Citation

  • Authors: Warth, S. C., Heissmeyer, V.
  • Year: 2013
  • Journal: J Vis Exp
  • Applications: in vitro / DNA / jetPEI
  • Cell type: HEK-293A

Method

Seed 1 x 10^5 HEK293A cells in 2 ml cell culture media (DMEM, 10% FBS, 5% PenStrep) in one well of a 6-well plate and incubate the cells for 6 - 14 hr at 37 °C in a 10% CO2 incubator to allow them to adhere. Cells should then be at approximately 50% confluency. Lipofection: Transfer 6 μl of jetPEI reagent into 94 μl of 50 μM NaCl, vortex briefly. Add the mixed solution to 100 μl linearized adenovirus vector while vortexing and incubate this transfection mix for 15 - 30 min at room temperature.

Abstract

Regulatory T cells (Tregs) are essential to provide immune tolerance to self as well as to certain foreign antigens. Tregs can be generated from naive CD4 T cells in vitro with TCR- and co-stimulation in the presence of TGFbeta and IL-2. This bears enormous potential for future therapies, however, the molecules and signaling pathways that control differentiation are largely unknown. Primary T cells can be manipulated through ectopic gene expression, but common methods fail to target the most important naive state of the T cell prior to primary antigen recognition. Here, we provide a protocol to express ectopic genes in naive CD4 T cells in vitro before inducing Treg differentiation.

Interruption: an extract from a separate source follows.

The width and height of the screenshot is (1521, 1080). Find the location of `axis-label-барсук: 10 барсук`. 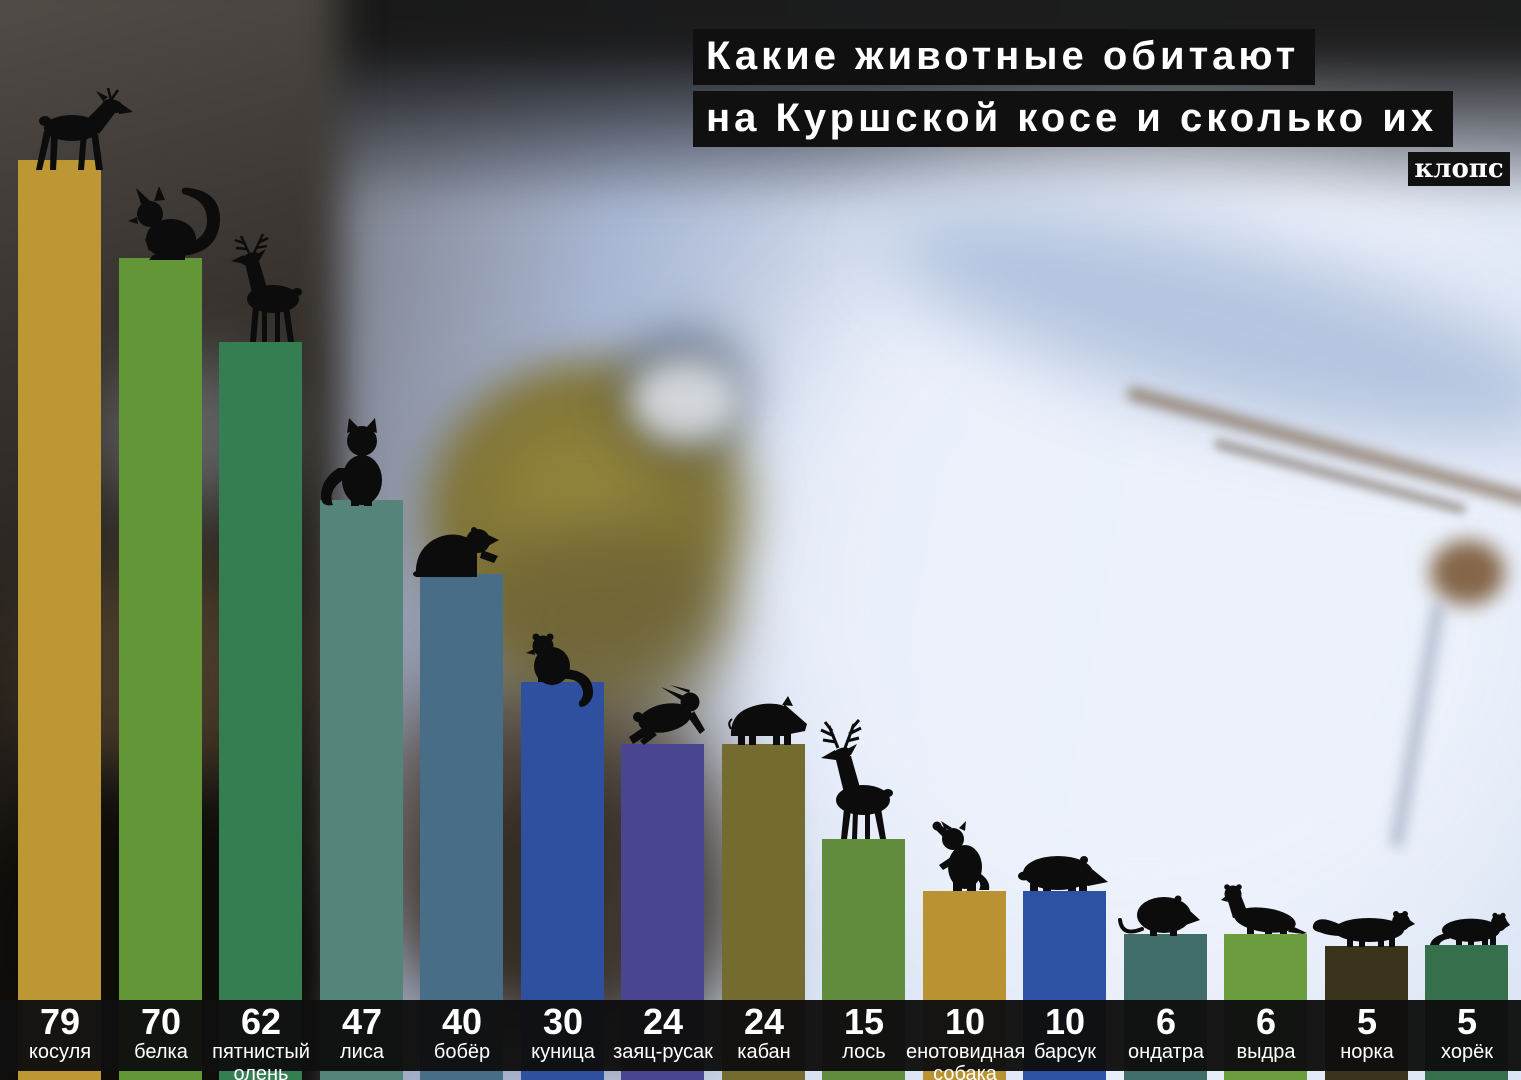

It applies transduction with the replication-deficient adenovirus and explains its generation and production. The adenovirus can take up large inserts (up to 7 kb) and can be equipped with promoters to achieve high and transient overexpression in T cells. It effectively transduces naive mouse T cells if they express a transgenic Coxsackie adenovirus receptor (CAR). Importantly, after infection the T cells remain naive (CD44(low), CD62L(high)) and resting (CD25(-), CD69(-)) and can be activated and differentiated into Tregs similar to non-infected cells. Thus, this method enables manipulation of CD4 T cell differentiation from its very beginning. It ensures that ectopic gene expression is already in place when early signaling events of the initial TCR stimulation induces cellular changes that eventually lead into Treg differentiation.